Targeted protein degradation in autoimmune diseases: from mechanisms to therapeutic breakthroughs

Autoimmune diseases pose significant challenges due to the high risks associated with abnormal immune responses to self-antigens and the limitations of broad-spectrum immunosuppressants. Current therapeutic approaches primarily rely on immunosuppressive drugs, yet their non-specificity and side effects urge researchers to explore novel targets and the advancement of precision medicine. Recent advances in targeted protein degradation (TPD) technologies, including PROTAC, MGD and LYTAC, offer therapeutic potential by precisely eliminating pathogenic proteins.
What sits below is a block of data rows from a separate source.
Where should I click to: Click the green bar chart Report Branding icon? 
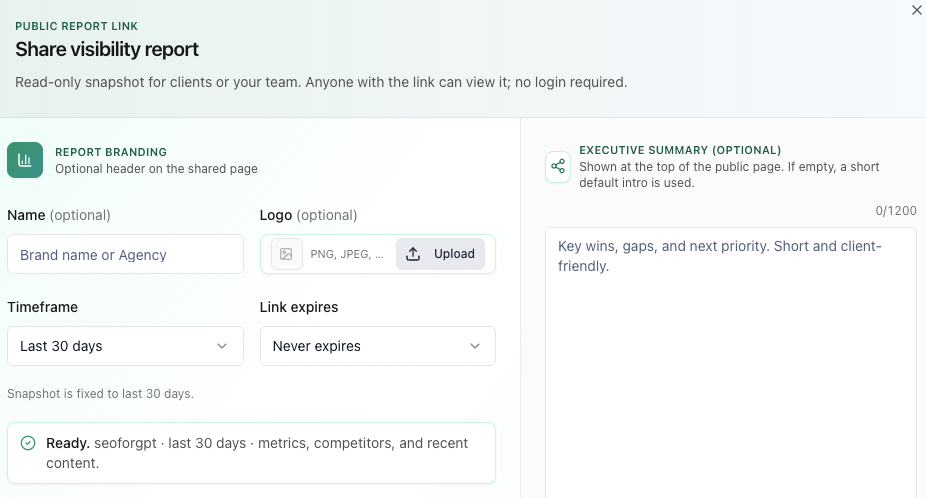coord(25,160)
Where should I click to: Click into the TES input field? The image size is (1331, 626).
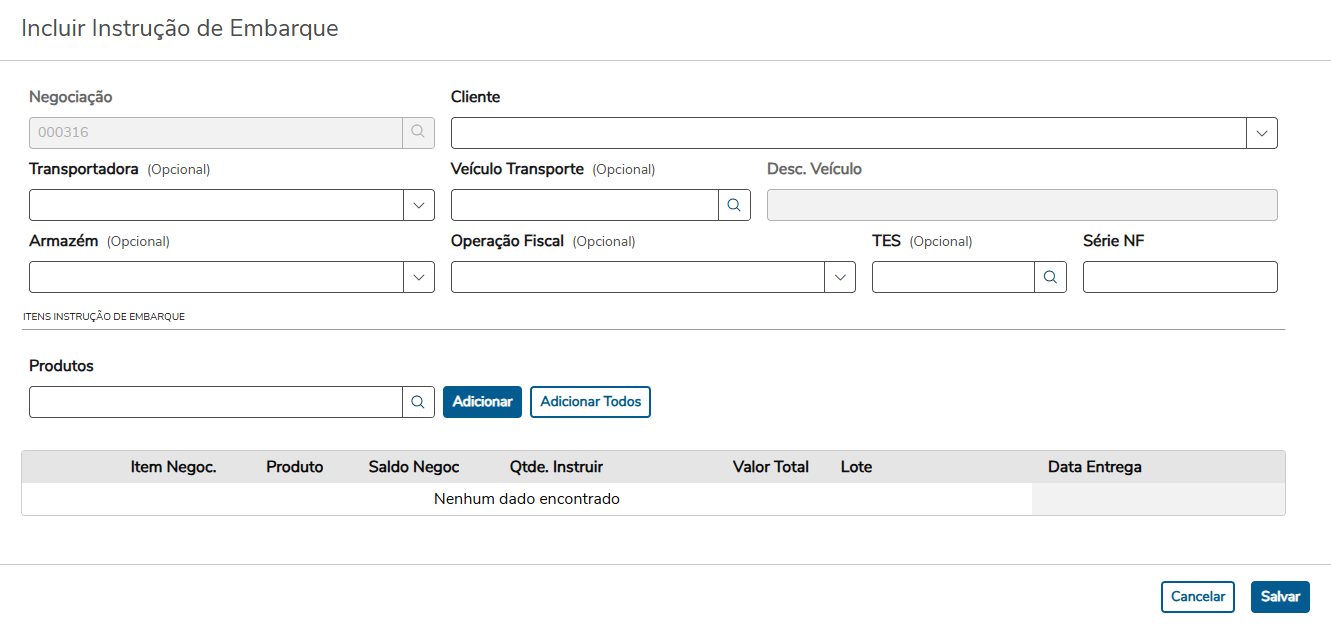coord(952,277)
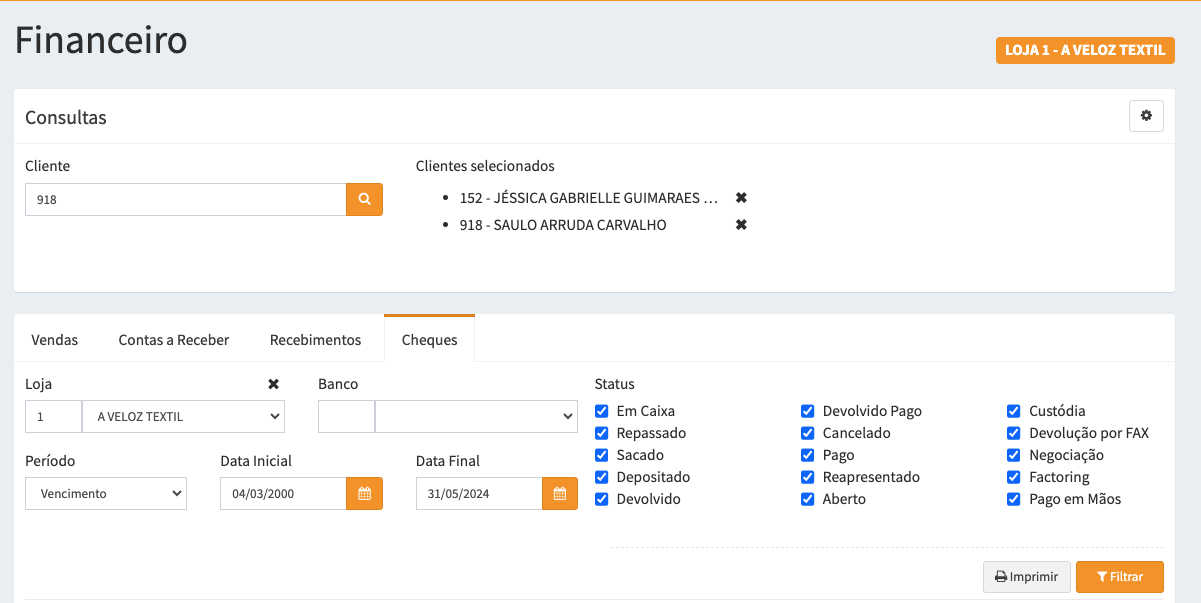This screenshot has height=603, width=1201.
Task: Toggle the Devolvido Pago checkbox
Action: click(x=808, y=411)
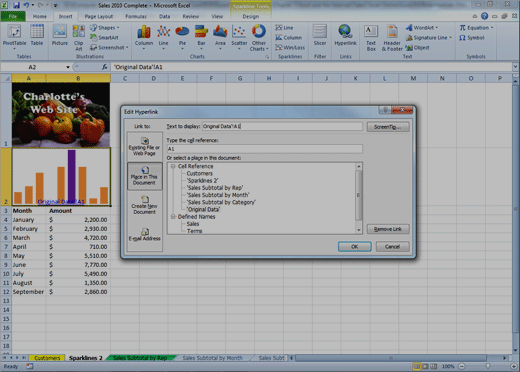Choose E-mail Address link type
Viewport: 520px width, 372px height.
145,235
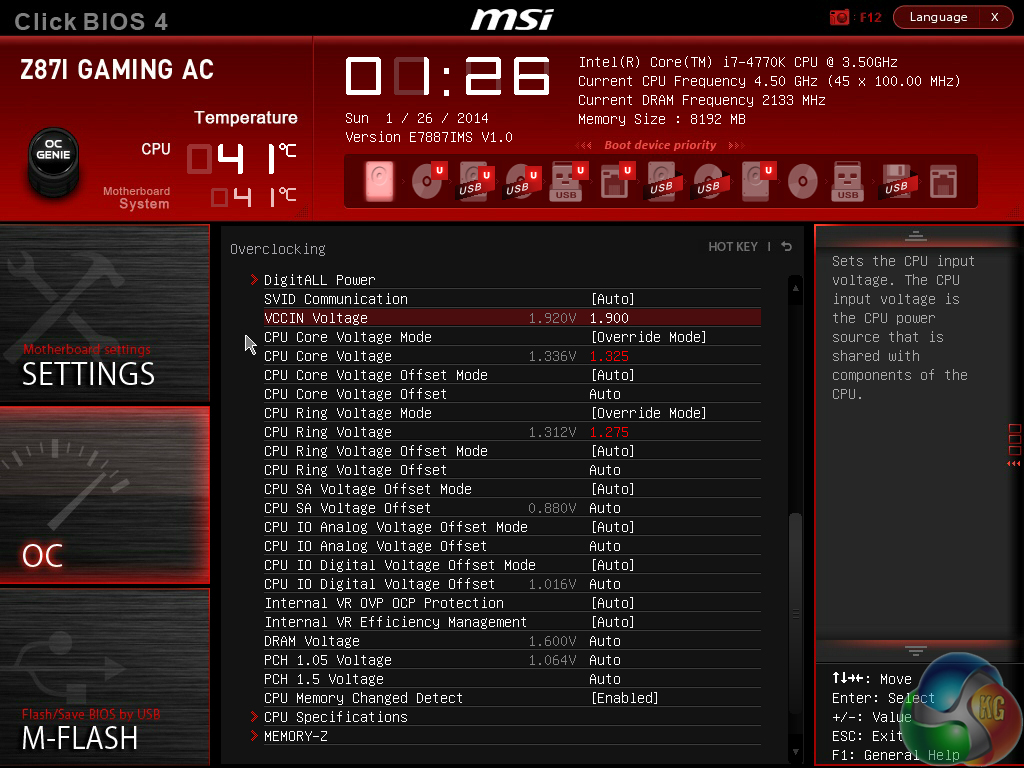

By leveraging cellular degradation machinery such as ubiquitin-proteasome an endolysosomal systems to overcome the undruggable targets, these TPD technologies offer promising therapeutic strategies for precise immune regulation. Preclinical studies demonstrate PROTAC-mediated degradation of IRAK4 reduce inflammatory cytokines. RIPK2 degraders are expected to become a new approach for treating inflammatory diseases. While BTK degraders L18I surpass inhibitors in blocking autoantibodies. There are still challenges to overcome, such as delivery barriers, off-target effects and limited E3 ligase diversity. Emerging solutions such as AI-driven design and modular platforms may improve the specificity and efficacy. This review summarizes the underlying mechanisms, therapeutic breakthroughs, and translational hurdles of TPD technologies, and explores how integrating AI can optimize the technologies. TPD strategies have the potential to revolutionize the treatment of autoimmune diseases by providing more targeted and personalized therapies.